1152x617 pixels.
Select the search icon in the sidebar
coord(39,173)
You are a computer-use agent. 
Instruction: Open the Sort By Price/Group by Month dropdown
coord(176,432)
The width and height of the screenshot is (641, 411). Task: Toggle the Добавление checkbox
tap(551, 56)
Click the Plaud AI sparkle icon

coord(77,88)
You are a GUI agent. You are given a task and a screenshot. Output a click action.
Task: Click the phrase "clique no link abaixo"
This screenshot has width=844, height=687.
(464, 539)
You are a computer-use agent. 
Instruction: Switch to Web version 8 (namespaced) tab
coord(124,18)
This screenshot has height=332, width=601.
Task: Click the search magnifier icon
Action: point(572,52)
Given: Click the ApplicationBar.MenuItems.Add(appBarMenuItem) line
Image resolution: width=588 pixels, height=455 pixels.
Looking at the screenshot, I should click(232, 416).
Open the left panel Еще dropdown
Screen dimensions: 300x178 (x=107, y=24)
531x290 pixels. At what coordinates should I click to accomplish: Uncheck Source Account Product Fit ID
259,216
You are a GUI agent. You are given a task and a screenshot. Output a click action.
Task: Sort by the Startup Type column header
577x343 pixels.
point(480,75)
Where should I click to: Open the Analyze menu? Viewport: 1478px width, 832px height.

########

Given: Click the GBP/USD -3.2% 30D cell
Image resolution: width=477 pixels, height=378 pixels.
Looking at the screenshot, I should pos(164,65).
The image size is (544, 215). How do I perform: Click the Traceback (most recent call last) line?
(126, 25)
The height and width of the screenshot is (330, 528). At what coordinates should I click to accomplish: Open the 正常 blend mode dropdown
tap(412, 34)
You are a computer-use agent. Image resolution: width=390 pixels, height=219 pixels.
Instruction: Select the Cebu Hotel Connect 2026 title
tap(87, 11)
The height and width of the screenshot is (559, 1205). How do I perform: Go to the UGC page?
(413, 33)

########

> **WHAT NEEDS TO BE DONE**
Using the entries shown above, reproduce verbatim the lines from the line bearing "1152x617 pixels." to the line bearing "Task: Click the phrase", inclusive.

> **RESPONSE**
1152x617 pixels.
Select the search icon in the sidebar
coord(39,173)
You are a computer-use agent. 
Instruction: Open the Sort By Price/Group by Month dropdown
coord(176,432)
The width and height of the screenshot is (641, 411). Task: Toggle the Добавление checkbox
tap(551, 56)
Click the Plaud AI sparkle icon

coord(77,88)
You are a GUI agent. You are given a task and a screenshot. Output a click action.
Task: Click the phrase "clique no link abaixo"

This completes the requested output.